Responsabilidade Civil e Penal
O STF, ao garantir o direito de recusa, cria um marco
importante para a responsabilidade civil e penal dos profissionais de saúde. Em
situações de recusa, a responsabilidade de danos decorrentes da falta de
tratamento transfusional pode ser afastada, desde que os profissionais tenham
oferecido alternativas seguras e documentado adequadamente a recusa informada
do paciente. Este porém, é facilmente escrito por profissionais do direito, mas
dificilmente executável por profissionais da medicina na prática, ademais em
rincões deste país continental que não tem uniformidade de qualidade de acesso
aos serviços de saúde.
A negativa consciente e documentada exime os médicos de
responsabilidade penal por omissão de socorro, mas mantém a obrigação de
oferecer as melhores alternativas terapêuticas disponíveis. Assim, a decisão
equilibra o respeito à liberdade de crença e a proteção do direito à vida e à
saúde, dois valores constitucionais fundamentais.

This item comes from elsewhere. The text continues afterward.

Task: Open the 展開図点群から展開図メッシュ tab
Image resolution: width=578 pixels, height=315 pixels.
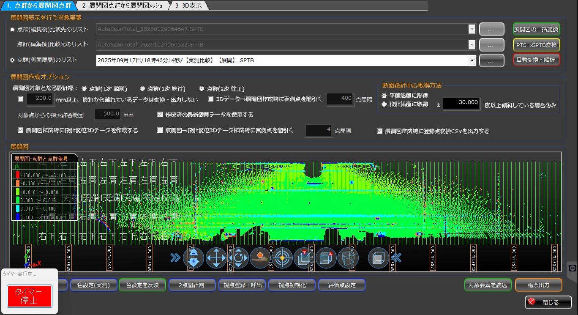Action: [122, 5]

Caso "Pindo Mulla v. Spain": Corte Europeia de
Direitos Humanos
O julgamento de "Pindo Mulla v. Spain", pela Corte
Europeia de Direitos Humanos (ECHR), em setembro de 2024, traz uma perspectiva
semelhante, porém com nuances específicas. A requerente, uma Testemunha de
Jeová, recusou transfusões de sangue durante um tratamento médico de
emergência. No entanto, as transfusões foram administradas contra sua vontade,
com base em uma decisão judicial que autorizava os médicos a agirem para salvar
sua vida, devido à gravidade de sua condição. A Corte foi solicitada a avaliar se
o direito à vida e à saúde poderia justificar a violação da autonomia pessoal e
da liberdade religiosa, garantidos pelos artigos 8 (direito à privacidade) e 9
(liberdade de religião) da Convenção Europeia de Direitos Humanos.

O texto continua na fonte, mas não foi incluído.